Data pulled from a collection:
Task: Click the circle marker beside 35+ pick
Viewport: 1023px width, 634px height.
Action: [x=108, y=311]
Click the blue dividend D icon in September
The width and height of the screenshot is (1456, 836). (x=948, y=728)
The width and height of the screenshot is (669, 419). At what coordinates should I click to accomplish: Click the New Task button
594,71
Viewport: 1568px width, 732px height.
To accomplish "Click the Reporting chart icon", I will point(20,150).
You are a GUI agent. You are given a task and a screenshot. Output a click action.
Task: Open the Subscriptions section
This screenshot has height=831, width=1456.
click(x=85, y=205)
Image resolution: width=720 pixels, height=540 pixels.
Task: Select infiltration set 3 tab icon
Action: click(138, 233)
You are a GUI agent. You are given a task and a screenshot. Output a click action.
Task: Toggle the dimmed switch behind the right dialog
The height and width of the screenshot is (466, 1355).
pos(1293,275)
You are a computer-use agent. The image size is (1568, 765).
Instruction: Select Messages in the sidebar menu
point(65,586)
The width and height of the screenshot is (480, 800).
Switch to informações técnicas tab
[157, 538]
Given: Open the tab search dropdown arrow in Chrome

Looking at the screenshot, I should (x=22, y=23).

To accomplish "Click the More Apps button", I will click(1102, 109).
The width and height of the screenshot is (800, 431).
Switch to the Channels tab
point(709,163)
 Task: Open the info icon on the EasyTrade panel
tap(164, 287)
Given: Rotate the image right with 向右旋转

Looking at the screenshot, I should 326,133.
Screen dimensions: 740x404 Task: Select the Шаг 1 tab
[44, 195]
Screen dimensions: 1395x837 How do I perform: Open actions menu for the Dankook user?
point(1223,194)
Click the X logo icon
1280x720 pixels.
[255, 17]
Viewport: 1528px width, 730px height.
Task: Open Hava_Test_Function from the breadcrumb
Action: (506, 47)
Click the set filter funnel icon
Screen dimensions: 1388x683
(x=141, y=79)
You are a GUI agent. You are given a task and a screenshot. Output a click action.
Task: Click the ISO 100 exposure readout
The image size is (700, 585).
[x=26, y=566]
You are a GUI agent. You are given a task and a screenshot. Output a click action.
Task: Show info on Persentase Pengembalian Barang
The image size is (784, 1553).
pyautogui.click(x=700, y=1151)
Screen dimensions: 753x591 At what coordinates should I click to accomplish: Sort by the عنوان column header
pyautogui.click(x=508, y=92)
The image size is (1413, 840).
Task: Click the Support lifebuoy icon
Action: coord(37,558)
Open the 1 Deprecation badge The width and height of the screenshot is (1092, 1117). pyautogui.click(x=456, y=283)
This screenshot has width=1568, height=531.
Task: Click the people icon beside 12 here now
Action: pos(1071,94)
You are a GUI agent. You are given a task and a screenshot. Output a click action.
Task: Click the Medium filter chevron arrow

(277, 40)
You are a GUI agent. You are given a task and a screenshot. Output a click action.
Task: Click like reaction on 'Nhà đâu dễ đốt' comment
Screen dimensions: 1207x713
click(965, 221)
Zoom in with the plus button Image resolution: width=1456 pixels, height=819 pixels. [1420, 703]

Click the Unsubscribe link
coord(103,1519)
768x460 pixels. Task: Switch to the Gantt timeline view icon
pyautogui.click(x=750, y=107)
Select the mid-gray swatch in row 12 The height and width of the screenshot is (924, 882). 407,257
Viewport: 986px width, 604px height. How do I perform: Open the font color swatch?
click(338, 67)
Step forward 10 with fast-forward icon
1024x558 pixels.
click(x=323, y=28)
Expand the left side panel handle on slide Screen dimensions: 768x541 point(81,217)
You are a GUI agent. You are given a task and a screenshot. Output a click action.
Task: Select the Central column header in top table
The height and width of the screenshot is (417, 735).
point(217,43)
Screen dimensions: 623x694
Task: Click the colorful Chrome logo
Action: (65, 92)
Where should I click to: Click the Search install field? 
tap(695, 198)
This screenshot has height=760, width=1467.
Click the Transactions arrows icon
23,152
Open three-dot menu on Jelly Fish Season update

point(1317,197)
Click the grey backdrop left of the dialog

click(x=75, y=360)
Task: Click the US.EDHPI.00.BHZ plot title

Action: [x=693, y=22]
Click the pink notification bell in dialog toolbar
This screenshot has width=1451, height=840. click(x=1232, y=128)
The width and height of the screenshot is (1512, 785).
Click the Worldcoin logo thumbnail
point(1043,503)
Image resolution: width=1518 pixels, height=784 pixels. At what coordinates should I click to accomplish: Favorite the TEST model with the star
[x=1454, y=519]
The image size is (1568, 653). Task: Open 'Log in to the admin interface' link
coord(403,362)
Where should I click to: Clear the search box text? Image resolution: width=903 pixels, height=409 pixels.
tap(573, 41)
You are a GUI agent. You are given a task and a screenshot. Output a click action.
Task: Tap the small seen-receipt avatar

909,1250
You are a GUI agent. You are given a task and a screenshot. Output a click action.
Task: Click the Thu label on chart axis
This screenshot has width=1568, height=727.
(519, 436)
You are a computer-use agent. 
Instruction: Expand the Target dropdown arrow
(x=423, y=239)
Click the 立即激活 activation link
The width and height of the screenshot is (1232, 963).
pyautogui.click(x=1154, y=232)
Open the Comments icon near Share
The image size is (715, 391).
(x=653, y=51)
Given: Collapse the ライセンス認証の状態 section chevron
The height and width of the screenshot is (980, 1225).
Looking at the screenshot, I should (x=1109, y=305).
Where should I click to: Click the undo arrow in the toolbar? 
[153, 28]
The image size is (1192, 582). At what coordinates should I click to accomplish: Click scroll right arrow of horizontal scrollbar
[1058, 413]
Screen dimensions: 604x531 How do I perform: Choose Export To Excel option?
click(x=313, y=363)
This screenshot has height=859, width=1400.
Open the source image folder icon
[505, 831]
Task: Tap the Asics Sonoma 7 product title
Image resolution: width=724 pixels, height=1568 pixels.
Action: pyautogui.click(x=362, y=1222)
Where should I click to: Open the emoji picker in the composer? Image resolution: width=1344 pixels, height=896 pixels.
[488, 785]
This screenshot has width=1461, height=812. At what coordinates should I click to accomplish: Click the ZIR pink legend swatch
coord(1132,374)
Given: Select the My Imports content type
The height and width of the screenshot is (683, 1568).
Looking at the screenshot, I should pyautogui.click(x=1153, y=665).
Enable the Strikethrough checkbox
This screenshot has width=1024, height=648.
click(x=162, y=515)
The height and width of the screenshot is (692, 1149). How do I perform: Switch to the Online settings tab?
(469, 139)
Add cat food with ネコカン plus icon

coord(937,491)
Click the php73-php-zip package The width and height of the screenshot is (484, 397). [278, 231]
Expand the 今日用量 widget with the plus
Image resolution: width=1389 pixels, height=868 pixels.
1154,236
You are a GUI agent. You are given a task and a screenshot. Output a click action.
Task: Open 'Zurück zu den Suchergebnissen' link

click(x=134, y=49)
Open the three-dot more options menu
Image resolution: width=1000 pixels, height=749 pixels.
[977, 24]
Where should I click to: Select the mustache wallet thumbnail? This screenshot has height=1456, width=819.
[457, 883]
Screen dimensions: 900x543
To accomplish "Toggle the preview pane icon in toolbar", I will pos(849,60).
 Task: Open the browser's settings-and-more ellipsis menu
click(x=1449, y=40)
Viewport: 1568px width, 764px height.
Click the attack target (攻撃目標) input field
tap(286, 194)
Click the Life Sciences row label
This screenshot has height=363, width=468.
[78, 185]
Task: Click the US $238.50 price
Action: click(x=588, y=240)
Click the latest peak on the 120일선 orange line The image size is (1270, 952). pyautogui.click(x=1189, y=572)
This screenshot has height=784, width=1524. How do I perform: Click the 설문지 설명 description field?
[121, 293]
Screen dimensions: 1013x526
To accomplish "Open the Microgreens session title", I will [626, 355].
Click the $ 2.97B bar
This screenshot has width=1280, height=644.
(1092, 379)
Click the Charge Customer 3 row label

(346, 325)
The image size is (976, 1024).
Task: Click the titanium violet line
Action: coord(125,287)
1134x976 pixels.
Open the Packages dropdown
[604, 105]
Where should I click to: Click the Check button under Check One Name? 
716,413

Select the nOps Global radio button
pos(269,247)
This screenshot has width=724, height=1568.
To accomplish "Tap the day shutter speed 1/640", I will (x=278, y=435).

• **TASK DIRECTIONS**:
Retype the items above, starting with their first line and going on through the line that contains "I will point(20,150).", keeping every character the same.

• **FULL RESPONSE**:
Task: Click the circle marker beside 35+ pick
Viewport: 1023px width, 634px height.
Action: [x=108, y=311]
Click the blue dividend D icon in September
The width and height of the screenshot is (1456, 836). (x=948, y=728)
The width and height of the screenshot is (669, 419). At what coordinates should I click to accomplish: Click the New Task button
594,71
Viewport: 1568px width, 732px height.
To accomplish "Click the Reporting chart icon", I will point(20,150).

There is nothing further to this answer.